Un film généreux mais parfois bancal
Parmi les forces du film, on retiendra l’effort de mise à l’échelle (budget, décors, VFX), la volonté de mêler émotion familiale et action, ainsi que quelques scènes de bataille mémorables où l’on sent une vraie direction d’ensemble. Parmi les faiblesses, la longueur (près de 138 minutes), des rebondissements parfois téléphonés et un dernier acte qui verse dans l’excès spectaculaire sans complètement résoudre toutes les questions posées. On peut reprocher au scénario un certain empilement d’idées scientifiques et dramatiques qui auraient gagné à être resserrées ; à l’inverse, la générosité du film — et son goût pour la confrontation — en fait une expérience parfaitement regardable si l’on accepte ses conventions.
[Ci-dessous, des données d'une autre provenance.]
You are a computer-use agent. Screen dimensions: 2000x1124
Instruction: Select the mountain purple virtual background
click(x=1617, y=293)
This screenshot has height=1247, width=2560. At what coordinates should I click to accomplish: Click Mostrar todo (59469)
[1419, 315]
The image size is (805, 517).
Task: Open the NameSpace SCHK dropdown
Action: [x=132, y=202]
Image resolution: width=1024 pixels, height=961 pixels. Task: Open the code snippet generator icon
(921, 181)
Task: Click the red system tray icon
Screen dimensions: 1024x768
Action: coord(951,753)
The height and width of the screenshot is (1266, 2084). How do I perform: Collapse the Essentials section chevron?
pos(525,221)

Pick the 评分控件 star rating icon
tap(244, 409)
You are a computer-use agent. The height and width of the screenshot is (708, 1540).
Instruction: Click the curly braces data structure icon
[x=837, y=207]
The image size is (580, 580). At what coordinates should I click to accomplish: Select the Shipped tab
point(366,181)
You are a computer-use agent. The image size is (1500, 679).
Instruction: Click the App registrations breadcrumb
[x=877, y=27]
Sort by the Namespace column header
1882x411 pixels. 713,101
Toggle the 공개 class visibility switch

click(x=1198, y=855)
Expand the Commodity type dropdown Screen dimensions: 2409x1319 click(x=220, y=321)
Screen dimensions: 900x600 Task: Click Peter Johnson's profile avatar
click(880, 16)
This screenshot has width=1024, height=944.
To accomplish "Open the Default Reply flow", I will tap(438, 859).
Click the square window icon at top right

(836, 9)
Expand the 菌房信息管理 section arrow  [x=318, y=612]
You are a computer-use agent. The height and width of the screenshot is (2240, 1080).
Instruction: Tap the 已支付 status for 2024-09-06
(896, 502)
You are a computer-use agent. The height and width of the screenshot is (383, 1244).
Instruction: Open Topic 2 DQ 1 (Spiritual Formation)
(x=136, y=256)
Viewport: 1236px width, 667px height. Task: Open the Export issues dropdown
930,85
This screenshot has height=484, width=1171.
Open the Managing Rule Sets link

Un blockbuster qui convainc par intermittence
En définitive, Tomorrow War n’est pas un monument du genre, mais c’est un blockbuster abouti dans sa promesse de divertissement massif : spectacle, moments de bravoure, et un cœur familial qui donne de l’épaisseur à la narration. Pour les spectateurs en quête d’un actioner de science-fiction généreux, porté par des effets travaillés et quelques bonnes performances, le film délivre largement. Pour ceux qui cherchent une science-fiction de rupture, plus conceptuelle ou plus serrée, il restera un objet hybride : ambitieux, parfois maladroit, mais rarement ennuyeux.